I'm using selenium to make a headless scraping of a website within an endpoint of an API using Flask for Python. I made several tests and my selenium scraping code works perfectly within a script and while running as an API in the localhost. However, when I deploy the code in a remote server, the requests always return a 502 Bad Gateway error. It is weird because by logging I can see that the scraping is working correctly, but the server responds with 502 before the scraping finish processing, as if it was trying to set up a proxy and it fails. I also noticed that removing the time.sleep in my code makes it return a 200 although the result could be wrong because it doesn't give selenium the proper time to load the all the page to scrape.
I also tried to set up to use falcon instead of flask and I get a similar error. This is a sample of my recent code using Falcon:
class GetUrl(object):
def on_get(self, req, resp):
"""
Get Request
:param req:
:param resp:
:return:
"""
# read parameter
req_body = req.bounded_stream.read()
json_data = json.loads(req_body.decode('utf8'))
url = json_data.get("url")
# get the url
options = Options()
options.add_argument("--headless")
driver = webdriver.Firefox(firefox_options=options)
driver.get(url)
time.sleep(5)
result = False
# check for outbound links
content = driver.find_elements_by_xpath("//a[#class='_52c6']")
if len(content) > 0:
href = content[0].get_attribute("href")
result = True
driver.quit()
# make the return
return_doc = {"result": result}
resp.body = json.dumps(return_doc, sort_keys=True, indent=2)
resp.content_type = 'text/string'
resp.append_header('Access-Control-Allow-Origin', "*")

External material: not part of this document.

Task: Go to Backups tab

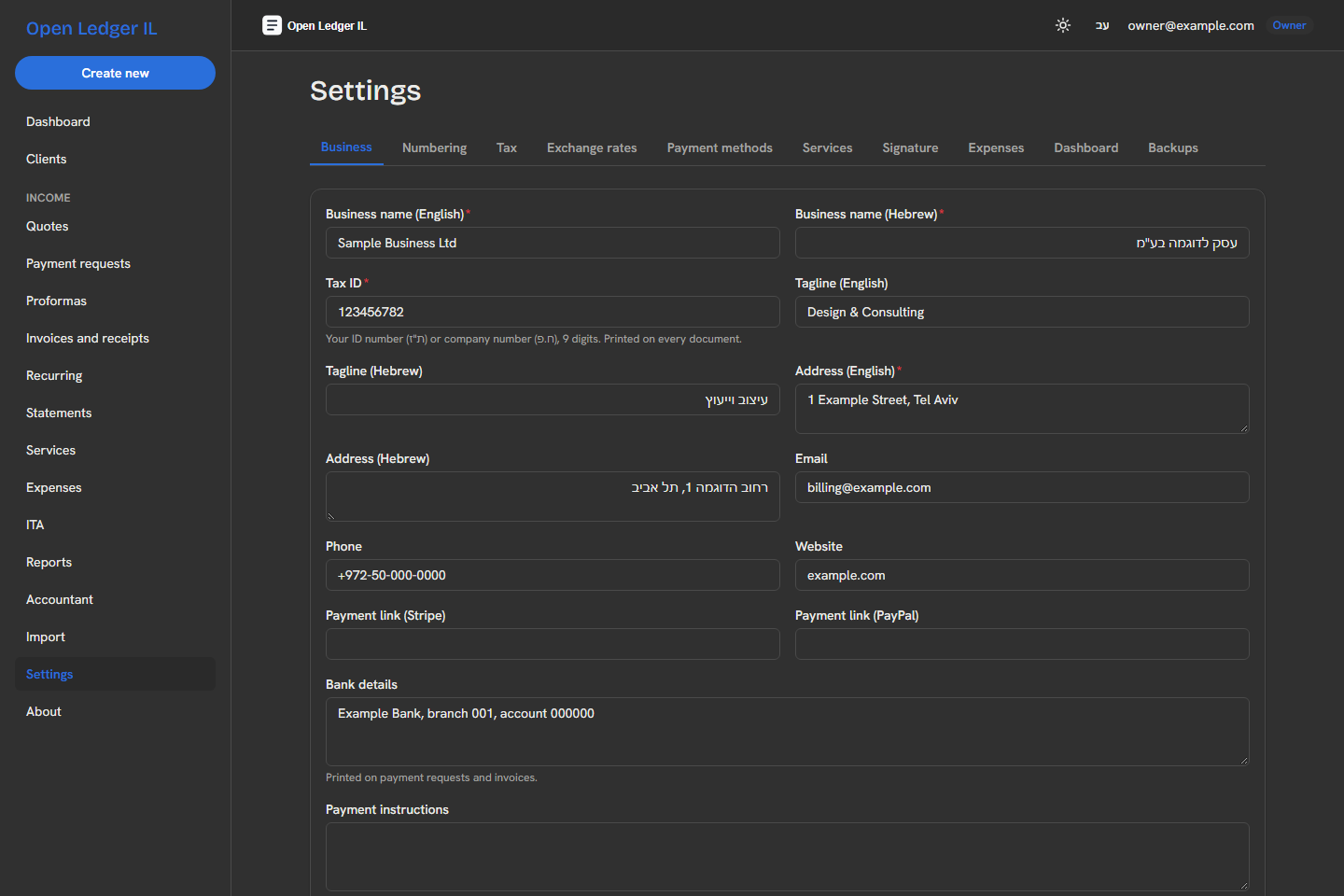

resp.status = falcon.HTTP_200
I saw some other similar issues like this, but even though I can see that there is a gunicorn running in my server, I don't have nginx, or at least it is not running where it should running. And I don't think Falcon uses it. So, what exactly am I doing wrong? Some light in this issue is highly appreciated, thank you!
This might work:
from IPython.display import clear_output
import time as time
import json
!apt-get update
!apt install chromium-chromedriver
!which chromedriver
!pip install selenium
import selenium
from selenium import webdriver
from selenium.webdriver.common.by import By
from selenium.webdriver.common.keys import Keys
from selenium.webdriver.support.ui import WebDriverWait
from selenium.webdriver.support import expected_conditions as EC
from selenium.webdriver.support.expected_conditions import presence_of_element_located
!pip install page_objects
import page_objects
from page_objects import PageObject, PageElement
time.sleep(1)
clear_output()
class GetUrl(object):
def on_get(self, req, resp):
"""
Get Request
:param req:
:param resp:
:return:
"""
# read parameter
req_body = req.bounded_stream.read()
json_data = json.loads(req_body.decode('utf8'))
url = json_data.get("https://stackoverflow.com/questions/69038958/selenium-flask-falcon-in-python-502-bad-gateway-error/69546175#69546175")
# get the url
options = webdriver.ChromeOptions()
options.add_argument('--headless')
options.add_argument('--no-sandbox')
options.add_argument('--disable-dev-shm-usage')
driver = webdriver.Chrome('chromedriver',options = options)
driver.implicitly_wait(3)
driver.get("https://stackoverflow.com/questions/69038958/selenium-flask-falcon-in-python-502-bad-gateway-error/69546175#69546175")
result = False
# check for outbound links
contentStorage = []
content = driver.find_elements_by_tag_name('a')
for i in content:
contentStorage.append(i.get_attribute('text'))
result = True
#driver.quit()
# make the return
return_doc = {"result": result}
resp.body = json.dumps(return_doc, sort_keys=True, indent=2)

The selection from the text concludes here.